Decreto que amplia cargos que podem atribuir sigilo ultrasessecreto à informação pública é preocupante e contraria a LAI

Com o Decreto 9.690/2019, publicado nesta quinta-feira (24/01) no Diário Oficial da União, o governo federal amplia o número de pessoas que podem deixar um documento ou informação pública longe da sociedade por 25 ou 15 anos ao permitir que servidores comissionados, entre outros agentes públicos, imponham sigilo ultrassecreto e secreto. Pela forma que foi feita e pelo conteúdo, sua promulgação logo no início de um novo mandato traz um alerta, ao indicar uma tendência de redução da transparência e não participação da população em questões fundamentais.

Permitir que pessoas em cargos comissionados – que são temporários e indicações de confiança, não necessariamente concursados e com conhecimento técnico – atribuam sigilo ultrassecreto e secreto a documentos e informações públicas contraria padrões internacionais, afronta princípios constitucionais e contraria o artigo 27 da Lei de Acesso a Informação (LAI), que no parágrafo III, determina: aqueles que exercem funções de direção, comando ou chefia, nível DAS 101.5, ou superior, do Grupo-Direção e Assessoramento Superiores, ou de hierarquia equivalente, somente poderiam decretar o sigilo de documentos reservados – e não secretos ou ultrassecretos.

Uma vez que o princípio das normativas de direito público é de que os agentes só estão autorizados a fazer o que está expressamente previsto em lei, não à toa, o decreto anterior refletia esse trecho da LAI e vedava a competência de atribuição de graus secretos e ultrassecretos a esse tipo de cargo.
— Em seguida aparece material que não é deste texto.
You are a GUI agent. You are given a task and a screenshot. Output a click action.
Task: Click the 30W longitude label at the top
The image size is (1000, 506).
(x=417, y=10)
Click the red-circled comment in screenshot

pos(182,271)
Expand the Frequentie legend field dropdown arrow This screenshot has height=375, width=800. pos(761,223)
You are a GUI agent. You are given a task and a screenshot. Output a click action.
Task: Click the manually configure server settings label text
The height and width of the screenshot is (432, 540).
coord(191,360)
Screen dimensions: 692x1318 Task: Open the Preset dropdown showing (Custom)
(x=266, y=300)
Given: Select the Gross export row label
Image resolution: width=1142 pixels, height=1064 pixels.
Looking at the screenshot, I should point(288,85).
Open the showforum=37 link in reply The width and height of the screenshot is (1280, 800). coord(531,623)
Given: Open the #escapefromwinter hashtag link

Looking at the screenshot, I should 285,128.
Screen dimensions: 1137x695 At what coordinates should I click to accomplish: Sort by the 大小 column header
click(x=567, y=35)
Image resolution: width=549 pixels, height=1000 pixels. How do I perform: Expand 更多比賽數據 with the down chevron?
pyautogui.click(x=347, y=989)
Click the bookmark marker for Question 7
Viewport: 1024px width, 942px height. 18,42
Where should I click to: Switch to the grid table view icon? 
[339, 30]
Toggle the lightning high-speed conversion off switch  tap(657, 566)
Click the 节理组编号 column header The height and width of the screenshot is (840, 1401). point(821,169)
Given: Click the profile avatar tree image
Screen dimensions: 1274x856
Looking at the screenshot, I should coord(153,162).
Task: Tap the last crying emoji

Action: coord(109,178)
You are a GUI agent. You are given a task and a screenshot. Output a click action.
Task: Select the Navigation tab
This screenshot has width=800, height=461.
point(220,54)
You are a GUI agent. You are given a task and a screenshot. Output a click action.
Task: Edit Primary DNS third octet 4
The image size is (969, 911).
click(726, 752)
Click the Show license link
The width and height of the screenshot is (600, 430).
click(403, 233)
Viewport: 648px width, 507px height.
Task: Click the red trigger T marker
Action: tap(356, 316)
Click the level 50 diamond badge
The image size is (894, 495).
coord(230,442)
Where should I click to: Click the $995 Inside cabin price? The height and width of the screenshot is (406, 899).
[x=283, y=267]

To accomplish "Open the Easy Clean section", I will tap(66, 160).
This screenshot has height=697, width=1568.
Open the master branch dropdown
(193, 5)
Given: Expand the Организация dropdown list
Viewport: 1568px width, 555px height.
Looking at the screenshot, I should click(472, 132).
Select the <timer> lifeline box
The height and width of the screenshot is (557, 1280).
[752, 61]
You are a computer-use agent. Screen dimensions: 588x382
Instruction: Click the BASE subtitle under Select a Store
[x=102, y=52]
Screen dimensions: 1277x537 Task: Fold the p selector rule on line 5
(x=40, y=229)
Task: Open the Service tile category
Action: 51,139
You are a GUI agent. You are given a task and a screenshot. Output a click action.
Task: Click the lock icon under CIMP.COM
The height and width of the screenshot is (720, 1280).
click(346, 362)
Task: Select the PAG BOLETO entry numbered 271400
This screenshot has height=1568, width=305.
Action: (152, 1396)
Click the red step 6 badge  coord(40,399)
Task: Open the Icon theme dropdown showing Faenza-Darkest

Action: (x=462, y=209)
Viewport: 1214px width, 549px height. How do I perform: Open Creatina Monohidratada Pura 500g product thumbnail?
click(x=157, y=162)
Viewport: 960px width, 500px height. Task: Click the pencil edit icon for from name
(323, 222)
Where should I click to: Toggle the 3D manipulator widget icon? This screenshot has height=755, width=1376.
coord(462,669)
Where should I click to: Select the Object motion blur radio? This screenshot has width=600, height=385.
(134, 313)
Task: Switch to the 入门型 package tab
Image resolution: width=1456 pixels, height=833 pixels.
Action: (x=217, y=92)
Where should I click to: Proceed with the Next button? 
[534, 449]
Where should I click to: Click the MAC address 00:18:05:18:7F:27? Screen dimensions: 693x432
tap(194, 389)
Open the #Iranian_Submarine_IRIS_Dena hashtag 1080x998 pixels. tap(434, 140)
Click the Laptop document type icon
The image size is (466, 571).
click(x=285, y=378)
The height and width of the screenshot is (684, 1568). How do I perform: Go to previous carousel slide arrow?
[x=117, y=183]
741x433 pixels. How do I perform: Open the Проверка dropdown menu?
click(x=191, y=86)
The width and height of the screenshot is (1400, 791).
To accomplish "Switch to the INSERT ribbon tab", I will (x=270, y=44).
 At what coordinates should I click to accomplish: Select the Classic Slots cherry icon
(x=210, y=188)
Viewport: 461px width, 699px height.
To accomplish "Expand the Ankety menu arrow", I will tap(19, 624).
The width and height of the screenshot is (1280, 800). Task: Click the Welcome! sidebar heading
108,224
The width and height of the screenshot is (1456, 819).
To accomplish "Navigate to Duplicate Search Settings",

Além disso, a Constituição Federal também aponta que o sigilo deve ser a exceção e, portanto, a transparência é a regra na gestão pública. Dessa forma, o decreto caminha na contramão dos princípios constitucionais ao abrir um precedente para que haja um aumento na quantidade de informações classificadas como ultrassecretas e secretas.

A mudança é ainda mais preocupante quando consideramos o contexto nacional, em que a implementação da LAI e a transparência governamental são processos que vêm sendo construídos, mas ainda não estão consolidados em todo país – ou seja, não necessariamente os profissionais que estarão nos cargos citados estarão capacitados para interpretar a lei.

Fica evidente, portanto, a provável diminuição do acesso e circulação de informações públicas, que pode conduzir à violação do direito à informação da população como um todo. Além disso, vale lembrar que a transparência e a capacidade da sociedade acompanhar o poder público são pilares fundamentais para um combate real e efetivo à corrupção no país – algo que está no centro da preocupação de uma grande parcela da população.

“É preocupante que um decreto que impacta no direto à informação de toda sociedade tenha sido realizado sem processos participativos, como os que marcaram, por exemplo, a elaboração da Lei de Acesso a Informação no Brasil antes que ela fosse aprovada em 2012. Não houve diálogo com a sociedade civil ou mesmo com os demais poderes, incluindo as casas legislativa que aprovaram a LAI. A lógica é simples: quanto mais pessoas puderem decidir sobre o segredo, menos transparência e mais burocracia”, aponta Joara Marchezini, coordenadora do programa de Acesso à Informação da ARTIGO 19.

A ARTIGO 19 se soma às organizações que veem com preocupação a alteração e solicitam a revogação do decreto, reforçando a importância de que alterações como essas sejam sempre discutidas com o conjunto dos poderes e da sociedade.

Por trazer aspectos de ilegalidade, inconstitucionalidade e ir numa direção contrária ao espírito da LAI, esperamos que as diferentes esferas do poder público – como o Ministério Público Federal, o poder legislativo e o sistema de justiça – tomem medidas para garantir a transparência no país. Seguiremos acompanhando e avaliando os impactos do decreto, buscando sempre construir caminhos, ações e parcerias pela prevalência de direitos fundamentais, como o de acesso à informação pública.